To Construct: Draw a line through C parallel to DA intersecting AB produced at E.

(i) CE = AD (Opposite sides of a parallelogram)

AD = BC (Given)

, BC = CE

⇒∠CBE = ∠CEB

also,

∠A+∠CBE = 180° (Angles on the same side of transversal and ∠CBE = ∠CEB)

∠B +∠CBE = 180° ( As Linear pair)

⇒∠A = ∠B

(ii) ∠A+∠D = ∠B+∠C = 180° (Angles on the same side of transversal)

⇒∠A+∠D = ∠A+∠C (∠A = ∠B)

⇒∠D = ∠C

(iii) In ΔABC and ΔBAD,

AB = AB (Common)

∠DBA = ∠CBA

AD = BC (Given)

, ΔABC ≅ ΔBAD [SAS congruency]

(iv) Diagonal AC = diagonal BD by CPCT as ΔABC ≅ ΔBA.

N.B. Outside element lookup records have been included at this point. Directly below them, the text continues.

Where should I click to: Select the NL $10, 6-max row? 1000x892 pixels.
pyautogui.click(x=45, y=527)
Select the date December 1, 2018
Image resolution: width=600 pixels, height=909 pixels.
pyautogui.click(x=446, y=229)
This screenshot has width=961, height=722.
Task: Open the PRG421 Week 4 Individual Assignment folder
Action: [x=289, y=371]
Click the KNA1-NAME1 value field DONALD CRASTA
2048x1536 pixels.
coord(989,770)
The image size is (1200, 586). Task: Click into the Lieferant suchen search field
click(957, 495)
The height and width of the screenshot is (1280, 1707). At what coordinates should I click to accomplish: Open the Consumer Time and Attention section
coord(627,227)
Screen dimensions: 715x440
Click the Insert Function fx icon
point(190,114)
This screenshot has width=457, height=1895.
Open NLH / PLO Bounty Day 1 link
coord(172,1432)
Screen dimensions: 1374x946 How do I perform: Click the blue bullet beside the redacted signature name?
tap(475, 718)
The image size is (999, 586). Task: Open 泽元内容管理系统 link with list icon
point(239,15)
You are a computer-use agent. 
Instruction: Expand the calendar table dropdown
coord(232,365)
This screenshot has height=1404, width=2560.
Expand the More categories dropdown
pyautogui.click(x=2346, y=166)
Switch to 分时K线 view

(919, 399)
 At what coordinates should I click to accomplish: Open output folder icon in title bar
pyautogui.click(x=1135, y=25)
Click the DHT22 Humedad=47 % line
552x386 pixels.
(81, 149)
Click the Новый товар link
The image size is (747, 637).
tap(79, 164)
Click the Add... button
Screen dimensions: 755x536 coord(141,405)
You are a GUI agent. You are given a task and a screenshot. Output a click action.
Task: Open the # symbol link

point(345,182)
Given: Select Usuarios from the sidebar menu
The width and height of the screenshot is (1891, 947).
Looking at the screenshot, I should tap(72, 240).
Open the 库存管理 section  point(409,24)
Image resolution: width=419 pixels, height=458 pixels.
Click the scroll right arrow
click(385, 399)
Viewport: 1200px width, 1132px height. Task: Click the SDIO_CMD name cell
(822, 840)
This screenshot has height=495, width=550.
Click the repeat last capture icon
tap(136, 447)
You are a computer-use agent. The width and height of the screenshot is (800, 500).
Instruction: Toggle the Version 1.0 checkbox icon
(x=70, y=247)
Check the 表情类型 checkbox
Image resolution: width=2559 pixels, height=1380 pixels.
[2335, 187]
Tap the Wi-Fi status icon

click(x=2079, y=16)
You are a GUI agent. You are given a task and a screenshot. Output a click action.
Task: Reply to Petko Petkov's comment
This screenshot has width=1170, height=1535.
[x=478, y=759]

A figure formed by joining four points in an order is called a quadrilateral. This exercise questions are based on the different types of quadrilaterals, their properties and especially those of parallelograms. This exercise is based on the some very special properties of quadrilateral such as:

- A diagonal of a parallelogram divides it into two congruent triangles.
- In a parallelogram, opposite sides are equal and opposite angles are equal.
- If each pair of opposite sides of a quadrilateral is equal, then it is a parallelogram.
- If in a quadrilateral, each pair of opposite angles is equal, then it is a parallelogram.
- If the diagonals of a quadrilateral bisect each other, then it is a parallelogram.
- A quadrilateral is a parallelogram if a pair of opposite sides is equal and parallel.